За крепостью иоаннитов, двести лет правивших островом под жезлом магистра, чей дворец в кипарисах и пальмах, османами обращенный в тюрьму, смотрел на море с холма, время устроилось по-южному, не спеша. Итальянцы, взяв сушу, заглядывали в эгейскую даль: ставили массивные здания, какими на родине отпраздновали полвека объединенного королевства, украшали аквамариновую, в искрах, гавань, позеленевшей медью оленей на постаментах пометили разлет стоп низвергнутого землетрясением колосса, разбивали улицы и аллеи, и сросшаяся крона платанов завесила тенью бульвар Диадохов, меланхоличный и августовский, в кофейнях под полосатыми тентами. Греки расправили плечи, турки насупленно озирались, сефарды, потомки испанских изгнанников, продавали на рынке метлы для галечных полов, веревки к колодезным ведрам, но это днем, а вечером, ночью, когда железные лампы на столбах и стенах высвечивали собственное тусклое отсутствие, в запущенных оттоманских садах, в парках госпитальеров с белым капитулом статуй, облетаемых эскадрильей мышей, бушевали отреченные сны, кипела память осады, защиты, пленения, исхода.
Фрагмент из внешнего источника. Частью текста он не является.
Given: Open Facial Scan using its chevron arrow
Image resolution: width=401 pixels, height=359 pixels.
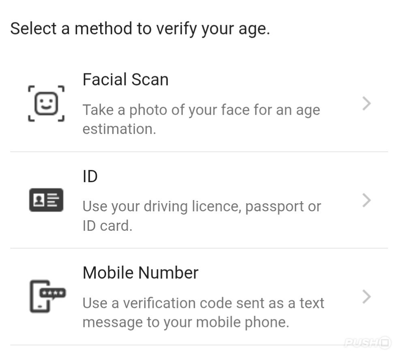Looking at the screenshot, I should [366, 104].
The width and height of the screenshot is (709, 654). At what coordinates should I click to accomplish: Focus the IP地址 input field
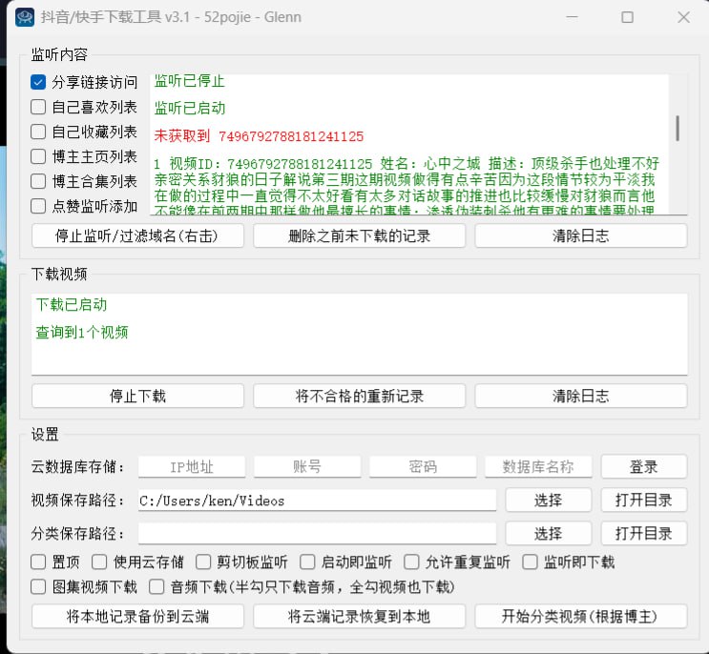tap(192, 466)
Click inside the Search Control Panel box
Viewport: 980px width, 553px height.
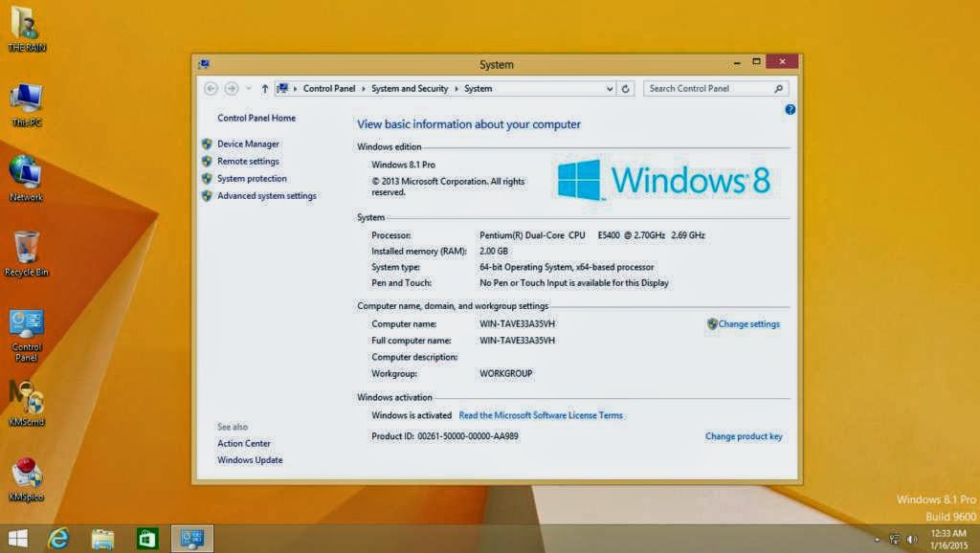[713, 88]
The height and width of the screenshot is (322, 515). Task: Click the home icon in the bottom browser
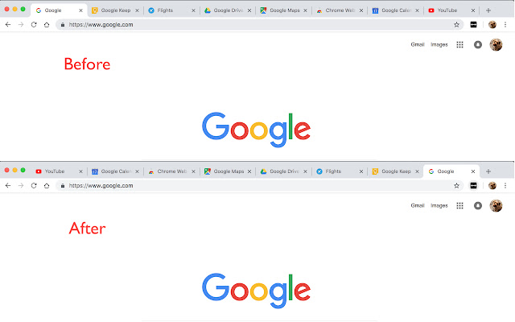tap(47, 186)
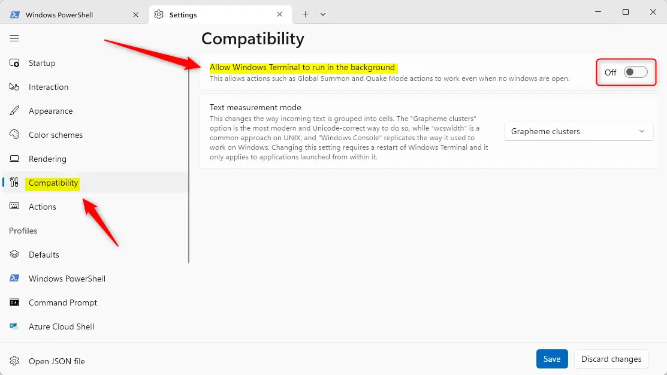This screenshot has height=375, width=667.
Task: Click the Command Prompt profile icon
Action: click(x=15, y=303)
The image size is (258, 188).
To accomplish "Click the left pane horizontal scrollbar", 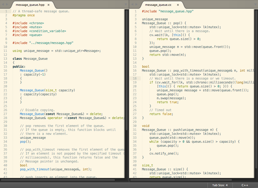I will click(x=58, y=180).
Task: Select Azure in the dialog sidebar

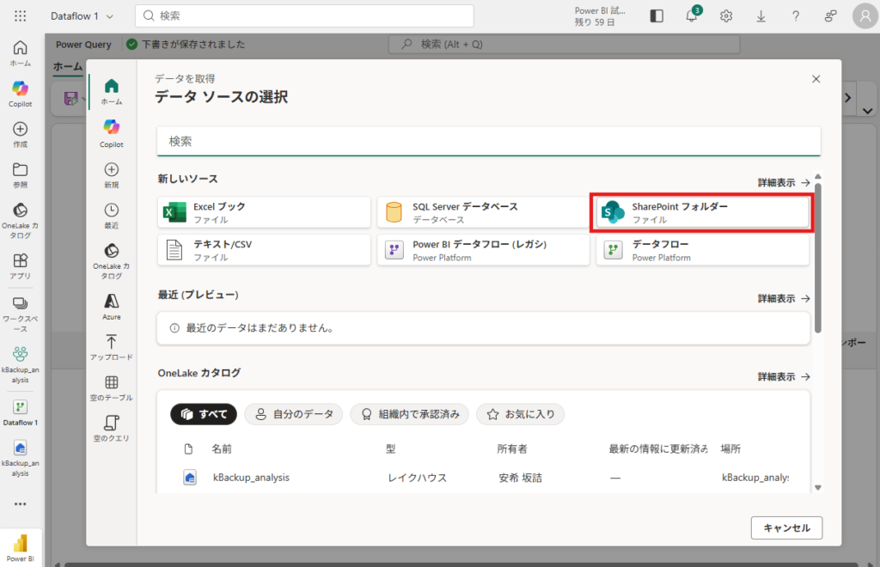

У минарета, с которого больше не созывали к молитве, на огражденном чугунной решеткой погосте, где турки три века хоронили себя под плитами саркофагов (воткнутые в них пластины с грибными шляпками, с чалмами набалдашников и широкие распрямленные ятаганы из камня были покрыты каллиграфией духа, письменами усопших), на кладбище древесном и парковом во всю его одичалую, не принимающую новых мертвецов глубину, некто в темном балахоне, якобы молла бездействующей этой мечети, посоветовал ему помолиться за тех, кого он убьет, но капитан ответил «нет». Значит, был он неумолим и тогда, а разбойники узнали об этом позже.